[What you will do] Here the answer must be the exact run of lines from the line holding "You are a computer-use agent. This" to the end of the material below, and nothing else.

[Opening Information given section]

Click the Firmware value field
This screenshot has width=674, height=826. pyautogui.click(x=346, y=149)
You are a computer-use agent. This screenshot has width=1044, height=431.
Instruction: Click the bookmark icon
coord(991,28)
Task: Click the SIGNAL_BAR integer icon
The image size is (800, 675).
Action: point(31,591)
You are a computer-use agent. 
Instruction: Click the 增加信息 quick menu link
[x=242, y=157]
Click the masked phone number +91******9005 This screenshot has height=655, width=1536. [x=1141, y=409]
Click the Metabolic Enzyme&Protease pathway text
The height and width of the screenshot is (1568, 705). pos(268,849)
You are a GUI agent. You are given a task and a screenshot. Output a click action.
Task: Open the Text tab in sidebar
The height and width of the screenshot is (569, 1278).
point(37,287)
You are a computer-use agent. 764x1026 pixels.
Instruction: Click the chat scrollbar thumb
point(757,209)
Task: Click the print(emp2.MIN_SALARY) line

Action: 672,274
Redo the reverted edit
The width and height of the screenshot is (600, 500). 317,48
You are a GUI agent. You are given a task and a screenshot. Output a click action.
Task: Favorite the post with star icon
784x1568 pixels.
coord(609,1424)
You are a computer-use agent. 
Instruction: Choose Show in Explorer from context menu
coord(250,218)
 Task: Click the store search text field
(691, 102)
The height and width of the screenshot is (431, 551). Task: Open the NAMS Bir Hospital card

[Closing Information given section]

[Response area]
You are a computer-use agent. This screenshot has width=1044, height=431.
Instruction: Click the bookmark icon
coord(991,28)
Task: Click the SIGNAL_BAR integer icon
The image size is (800, 675).
Action: point(31,591)
You are a computer-use agent. 
Instruction: Click the 增加信息 quick menu link
[x=242, y=157]
Click the masked phone number +91******9005 This screenshot has height=655, width=1536. [x=1141, y=409]
Click the Metabolic Enzyme&Protease pathway text
The height and width of the screenshot is (1568, 705). pos(268,849)
You are a GUI agent. You are given a task and a screenshot. Output a click action.
Task: Open the Text tab in sidebar
The height and width of the screenshot is (569, 1278).
point(37,287)
You are a computer-use agent. 764x1026 pixels.
Instruction: Click the chat scrollbar thumb
point(757,209)
Task: Click the print(emp2.MIN_SALARY) line

Action: 672,274
Redo the reverted edit
The width and height of the screenshot is (600, 500). 317,48
You are a GUI agent. You are given a task and a screenshot. Output a click action.
Task: Favorite the post with star icon
784x1568 pixels.
coord(609,1424)
You are a computer-use agent. 
Instruction: Choose Show in Explorer from context menu
coord(250,218)
 Task: Click the store search text field
(691, 102)
The height and width of the screenshot is (431, 551). Task: Open the NAMS Bir Hospital card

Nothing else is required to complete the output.